**What you are asked to do:**
Continue the Spark pull request thread about cleaning up BlockLocations in InMemoryFileIndex, picking up right after its last line.

**Provided text:**

[SPARK-25062][SQL] Clean up BlockLocations in InMemoryFileIndex #22603

peter-toth · 2018-10-01T19:35:48Z

What changes were proposed in this pull request?

InMemoryFileIndex contains a cache of LocatedFileStatus objects. Each LocatedFileStatus object can contain several BlockLocations or some subclass of it. Filling up this cache by listing files happens recursively either on the driver or on the executors, depending on the parallel discovery threshold (spark.sql.sources.parallelPartitionDiscovery.threshold). If the listing happens on the executors block location objects are converted to simple BlockLocation objects to ensure serialization requirements. If it happens on the driver then there is no conversion and depending on the file system a BlockLocation object can be a subclass like HdfsBlockLocation and consume more memory. This PR adds the conversion to the latter case and decreases memory consumption.

How was this patch tested?

Added unit test.

mgaido91

cc @cloud-fan @gatorsmile @HyukjinKwon

mgaido91 · 2018-10-02T09:09:48Z

sql/core/src/main/scala/org/apache/spark/sql/execution/datasources/InMemoryFileIndex.scala

@@ -315,7 +315,12 @@ object InMemoryFileIndex extends Logging {
        // which is very slow on some file system (RawLocalFileSystem, which is launch a
        // subprocess and parse the stdout).

**Data supplied:**

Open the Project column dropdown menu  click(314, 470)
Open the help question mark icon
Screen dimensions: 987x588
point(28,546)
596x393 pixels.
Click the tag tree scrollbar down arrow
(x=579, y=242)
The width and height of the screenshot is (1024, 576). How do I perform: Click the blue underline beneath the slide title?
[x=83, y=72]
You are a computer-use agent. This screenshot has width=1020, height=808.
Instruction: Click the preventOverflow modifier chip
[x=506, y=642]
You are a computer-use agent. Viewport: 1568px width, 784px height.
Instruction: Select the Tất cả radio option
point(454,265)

* * *

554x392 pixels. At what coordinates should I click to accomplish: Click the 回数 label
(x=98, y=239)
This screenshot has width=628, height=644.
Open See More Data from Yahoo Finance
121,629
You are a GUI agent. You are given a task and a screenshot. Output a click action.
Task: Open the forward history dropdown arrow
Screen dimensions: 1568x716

...

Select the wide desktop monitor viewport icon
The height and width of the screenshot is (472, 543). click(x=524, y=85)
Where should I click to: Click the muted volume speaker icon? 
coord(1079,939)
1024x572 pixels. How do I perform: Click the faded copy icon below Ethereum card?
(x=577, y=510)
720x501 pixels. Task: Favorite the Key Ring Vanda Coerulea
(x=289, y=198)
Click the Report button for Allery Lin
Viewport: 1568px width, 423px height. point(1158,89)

**Reply to the task:**
        try {
-          val locations = fs.getFileBlockLocations(f, 0, f.getLen)
+          val locations = fs.getFileBlockLocations(f, 0, f.getLen).map(
+            loc => if (loc.getClass == classOf[BlockLocation]) {


lo.isInstanceOf[BlockLocation]? Or even better, what about using pattern matching?

Thanks @mgaido91, but loc is always an instance of BlockLocation (might be a subclass such as HdfsBlockLocation) so isInstanceOf[BlockLocation] or pattern matching would return always true.
I want to test that the class of loc is exactly BlockLocation and if it is we don't need to convert it.

ah right, sorry @peter-toth. Thanks. Anyway, please move loc to the previous line and use curly braces for map. I think that is the most widely spread syntax in the codebase. Thanks.

Change-Id: I57c862ca076015f36aaee1da02c7fce80d740890

cloud-fan · 2018-10-02T11:25:45Z

ok to test

SparkQA · 2018-10-02T14:59:58Z

Test build #96856 has finished for PR 22603 at commit 45f0c81.

This patch passes all tests.
This patch merges cleanly.
This patch adds no public classes.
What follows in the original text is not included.